La visita del presidente de Estados Unidos, Donald Trump, a China volvió a encender las alertas internacionales. El encuentro con el mandatario chino, Xi Jinping, estuvo marcado por advertencias directas sobre Taiwán, diferencias estratégicas y señales de una relación cada vez más frágil entre las dos principales potencias del mundo.

La reunión se desarrolló en Beijing en medio de crecientes tensiones militares y comerciales. Durante el encuentro, Xi Jinping advirtió que cualquier error en el manejo del conflicto sobre Taiwán podría provocar “choques e incluso conflictos” entre ambos países.

Taiwán vuelve al centro del conflicto

El tema más sensible de la reunión fue el futuro de Taiwán. China considera a la isla como parte de su territorio, mientras Estados Unidos mantiene apoyo militar y político hacia el gobierno taiwanés.

Según reportes internacionales, Trump dejó abierta la posibilidad de utilizar futuras ventas de armas a Taiwán como herramienta de negociación con Beijing. Esa señal generó preocupación en Taipéi y también dentro de sectores políticos estadounidenses.

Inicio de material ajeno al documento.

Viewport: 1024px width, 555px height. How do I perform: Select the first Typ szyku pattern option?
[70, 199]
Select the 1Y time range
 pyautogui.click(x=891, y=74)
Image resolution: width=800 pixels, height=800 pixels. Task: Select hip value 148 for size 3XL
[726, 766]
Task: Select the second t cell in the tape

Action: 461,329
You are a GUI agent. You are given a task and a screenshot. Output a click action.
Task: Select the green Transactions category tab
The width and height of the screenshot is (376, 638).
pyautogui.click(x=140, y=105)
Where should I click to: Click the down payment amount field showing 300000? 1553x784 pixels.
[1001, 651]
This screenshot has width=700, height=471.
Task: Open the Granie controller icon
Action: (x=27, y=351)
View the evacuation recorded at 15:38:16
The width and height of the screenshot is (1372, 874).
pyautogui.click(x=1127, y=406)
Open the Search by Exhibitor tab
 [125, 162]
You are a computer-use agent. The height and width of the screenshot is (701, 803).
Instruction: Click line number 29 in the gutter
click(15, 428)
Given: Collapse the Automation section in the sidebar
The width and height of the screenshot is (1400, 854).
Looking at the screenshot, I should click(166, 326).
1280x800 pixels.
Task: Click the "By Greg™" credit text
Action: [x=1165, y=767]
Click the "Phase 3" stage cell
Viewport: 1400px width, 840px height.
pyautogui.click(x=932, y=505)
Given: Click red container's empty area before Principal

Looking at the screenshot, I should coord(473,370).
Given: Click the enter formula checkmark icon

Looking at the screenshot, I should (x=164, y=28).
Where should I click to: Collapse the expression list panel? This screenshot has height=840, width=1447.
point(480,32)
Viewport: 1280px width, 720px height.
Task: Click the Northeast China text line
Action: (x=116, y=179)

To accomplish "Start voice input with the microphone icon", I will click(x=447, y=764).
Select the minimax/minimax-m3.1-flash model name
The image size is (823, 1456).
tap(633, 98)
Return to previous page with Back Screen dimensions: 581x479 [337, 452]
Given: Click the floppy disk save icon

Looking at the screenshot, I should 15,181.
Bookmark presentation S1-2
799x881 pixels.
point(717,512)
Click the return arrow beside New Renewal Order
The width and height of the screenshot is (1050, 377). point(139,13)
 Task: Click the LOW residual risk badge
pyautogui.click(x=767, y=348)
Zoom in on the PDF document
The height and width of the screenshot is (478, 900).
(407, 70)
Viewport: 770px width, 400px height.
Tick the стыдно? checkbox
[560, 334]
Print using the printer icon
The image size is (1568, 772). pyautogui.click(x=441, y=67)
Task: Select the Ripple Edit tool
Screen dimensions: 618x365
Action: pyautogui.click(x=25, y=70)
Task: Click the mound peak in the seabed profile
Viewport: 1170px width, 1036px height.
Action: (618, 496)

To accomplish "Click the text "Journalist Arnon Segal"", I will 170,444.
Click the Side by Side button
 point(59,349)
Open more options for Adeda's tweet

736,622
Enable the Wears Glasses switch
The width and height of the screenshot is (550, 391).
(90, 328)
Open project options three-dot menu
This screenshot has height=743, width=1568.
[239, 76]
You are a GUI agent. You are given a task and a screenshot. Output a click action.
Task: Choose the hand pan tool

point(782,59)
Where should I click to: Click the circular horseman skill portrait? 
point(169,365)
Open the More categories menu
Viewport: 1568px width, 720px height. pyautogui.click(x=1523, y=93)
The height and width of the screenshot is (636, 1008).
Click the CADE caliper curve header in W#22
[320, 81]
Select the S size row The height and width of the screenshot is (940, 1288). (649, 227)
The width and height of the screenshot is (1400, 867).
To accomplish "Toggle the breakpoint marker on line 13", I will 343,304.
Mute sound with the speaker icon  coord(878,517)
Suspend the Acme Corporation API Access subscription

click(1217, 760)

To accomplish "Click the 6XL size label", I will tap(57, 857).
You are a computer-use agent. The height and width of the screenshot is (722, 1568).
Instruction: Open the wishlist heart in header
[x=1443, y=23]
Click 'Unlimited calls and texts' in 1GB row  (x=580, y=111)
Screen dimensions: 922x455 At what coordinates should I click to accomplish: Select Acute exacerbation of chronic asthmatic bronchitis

Analistas internacionales sostienen que las declaraciones del presidente estadounidense aumentaron la incertidumbre sobre el compromiso real de Washington con la defensa de Taiwán.

Una relación marcada por la desconfianza

Aunque ambos líderes mostraron cordialidad pública durante las actividades oficiales, el encuentro dejó más dudas que acuerdos concretos. Trump calificó a Xi Jinping como un “gran líder”, mientras China insistió en avanzar hacia una relación “estable y estratégica” con Estados Unidos.

Sin embargo, detrás de las fotografías oficiales persisten profundas diferencias. Las disputas comerciales, la competencia tecnológica y la influencia militar en Asia continúan siendo puntos críticos entre Washington y Beijing.

Preocupación internacional por el nuevo escenario

El encuentro también provocó reacciones en aliados de Estados Unidos. En Taiwán, autoridades señalaron que observan con cautela cualquier cambio en la política exterior norteamericana. El temor principal es que la isla termine siendo utilizada como pieza de negociación en medio de la disputa entre las dos potencias.

Expertos en relaciones internacionales advierten que el nuevo tono entre Trump y Xi podría modificar el equilibrio geopolítico en Asia y aumentar la presión sobre países aliados de Washington en la región.